# AIM OF THE EXERCISE
Extend the passage below on IL-10-driven macrophage polarization under incoherent stimuli, beginning right after its final sentence.

# GIVEN PASSAGE

To date, investigations into macrophage functional polarization generally involve stimulating cells with one or more microenvironmental stimuli known to promote a particular functional phenotype.1, 3, 23–27 Such cues are predominantly cytokines or chemokines but may also be metabolites or physical conditions such as hypoxia.3 An important limitation of these approaches is that nearly all natural microenvironments in vivo are characterized by multiple stimuli that, taken individually, would promote polarization into distinct macrophage phenotypes. Therefore, in this study, we investigated how macrophages resolve physiologically and therapeutically relevant combinations of “incoherent” stimuli – those that individually promote divergent phenotypes – at both phenomenological and mechanistic levels. In particular, we investigated how the IL-10-driven macrophage phenotype is modulated by co-exposure to stimuli that may be considered incoherent with IL-10. IL-10 directs macrophage polarization to an immunosuppressive phenotype that has been likened to that observed in TAM.1, 21, 23, 28, 29 Moreover, IL-10 is prevalent in both tumors and other immunosuppressive environments established by MDSC and regulatory T cells (Treg).30, 31 Although stimuli such as IL-4 or IL-13 drive polarization to a distinct M2 phenotype1, here we use “M2” as a shorthand refer to the IL-10-induced macrophage phenotype that is the focus of this study. We identified key molecular mechanisms by which the IL-10-driven macrophage phenotype is induced, maintained, and modulated under incoherent stimuli. Together, these findings provide new insights into macrophage decision making and interactions within local immune networks.

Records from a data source
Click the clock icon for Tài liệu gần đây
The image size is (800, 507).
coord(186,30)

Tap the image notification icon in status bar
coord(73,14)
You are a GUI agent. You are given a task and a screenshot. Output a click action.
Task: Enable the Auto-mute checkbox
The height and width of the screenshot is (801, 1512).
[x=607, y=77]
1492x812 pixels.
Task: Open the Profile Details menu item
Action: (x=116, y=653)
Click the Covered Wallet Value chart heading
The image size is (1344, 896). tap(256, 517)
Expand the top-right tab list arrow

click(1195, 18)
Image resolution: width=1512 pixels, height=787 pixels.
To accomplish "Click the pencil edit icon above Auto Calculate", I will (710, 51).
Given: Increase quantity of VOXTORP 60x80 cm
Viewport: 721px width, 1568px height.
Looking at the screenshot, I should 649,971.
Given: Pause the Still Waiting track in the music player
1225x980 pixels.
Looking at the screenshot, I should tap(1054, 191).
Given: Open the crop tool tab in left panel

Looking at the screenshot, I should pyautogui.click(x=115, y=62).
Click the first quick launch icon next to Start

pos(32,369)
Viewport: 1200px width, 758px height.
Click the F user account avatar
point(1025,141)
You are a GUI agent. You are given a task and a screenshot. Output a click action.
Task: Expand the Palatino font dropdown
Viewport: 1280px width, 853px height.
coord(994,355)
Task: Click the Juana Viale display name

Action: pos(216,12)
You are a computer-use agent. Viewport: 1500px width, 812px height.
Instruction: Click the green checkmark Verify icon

# EXERCISE RESULT
Materials and methods
Cell culture
RAW264.7 cells (RAW cells) were a gift from David Segal, Experimental Immunology Branch, NIH (Bethesda, MD). RAW cells were cultured in complete DMEM medium (DMEM + 10% heat-inactivated FBS + 4 mM L-glutamine) on tissue culture treated dishes. Cells were passaged via incubating in PBS-EDTA (0.05 M EDTA) for 5 min followed by gentle cell scraping. M-CSF-containing L929-conditioned medium was made by culturing L929 cells (ATCC) in complete RPMI (RPMI + 10% heat-inactivated FBS + 4 mM L-glutamine) for 7 days. Bone marrow-derived macrophage (BMDM) differentiation medium comprised 10% L929-conditioned medium added to complete RPMI. To generate BMDM, 4–8 week old C57BL/6 male mice (Jackson Labs) were sacrificed and bone marrow cells in the femur were harvested and cultured in differentiation medium.32, 33 Medium was replaced with fresh differentiation medium every 3 days of culture. At day 7, BMDM were harvested and characterized by flow cytometry to confirm differentiation using antibodies against surface antigens F4/80 (BD bioscience) and CD11b (BD bioscience) (Fig. S1). Where indicated, cells were activated with 100 ng/mL E. Coli 055:B5 LPS (Sigma-Aldrich). Cytokine treatments (IL-10, IL-12p70, IFNγ) were conducting using recombinant cytokines purchased from R&D Systems.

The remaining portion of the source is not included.